Extracted text
# DAE is great



## Flo (Jan 9, 2010)

I put in an online request for a 2 bedroom unit for one specific week in March in Orlando and just three days later received a personalized phone call with a perfect exchange! Minutes later, I received a confirmation email. Exchanging with DAE is so easy and so much less money than RCI. Just had to share my experience. 
By the way, I have allowed my RCI membership to expire this month after paying dues for about 13 years. No regrets!


----------



## chriskre (Jan 9, 2010)

Flo, 
Just curious which resort you got?  

I recently did a bonus week with them to Orlando for $79.
Such a bargain even considering it was a Westgate unit.

Now I always check their Orlando inventory for a deal before taking a last call with RCI.


----------



## Flo (Jan 9, 2010)

Data shown
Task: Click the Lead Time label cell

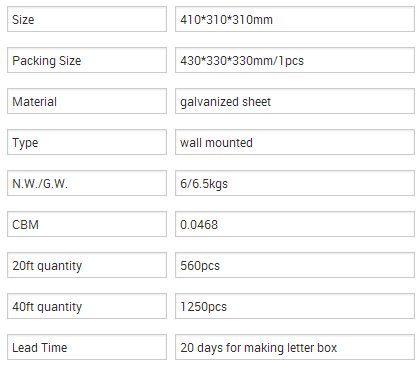Action: [x=87, y=347]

Tasks for this exercise
1. According to the forum thread about DAE, how much did chriskre pay for the bonus week to Orlando?
2. Say whether each statement agrees with the forum thread about DAE. Give yes or no for each, with the deciding words of the thread quoted exactly.
(a) Flo asked for a 2 bedroom unit in Orlando.
(b) Flo renewed the RCI membership this month.
(c) chriskre's bonus week was in a Westgate unit.
3. From the forum thread about DAE, quote the part that opens with the words containing "I put in an" and closes with "Orlando for $79.".

Task-by-task answers
1. $79

2.
(a) Yes: "I put in an online request for a 2 bedroom unit for one specific week in March in Orlando"
(b) No: "I have allowed my RCI membership to expire this month"
(c) Yes: "Such a bargain even considering it was a Westgate unit."

3.
I put in an online request for a 2 bedroom unit for one specific week in March in Orlando and just three days later received a personalized phone call with a perfect exchange! Minutes later, I received a confirmation email. Exchanging with DAE is so easy and so much less money than RCI. Just had to share my experience. 
By the way, I have allowed my RCI membership to expire this month after paying dues for about 13 years. No regrets!


----------



## chriskre (Jan 9, 2010)

Flo, 
Just curious which resort you got?  

I recently did a bonus week with them to Orlando for $79.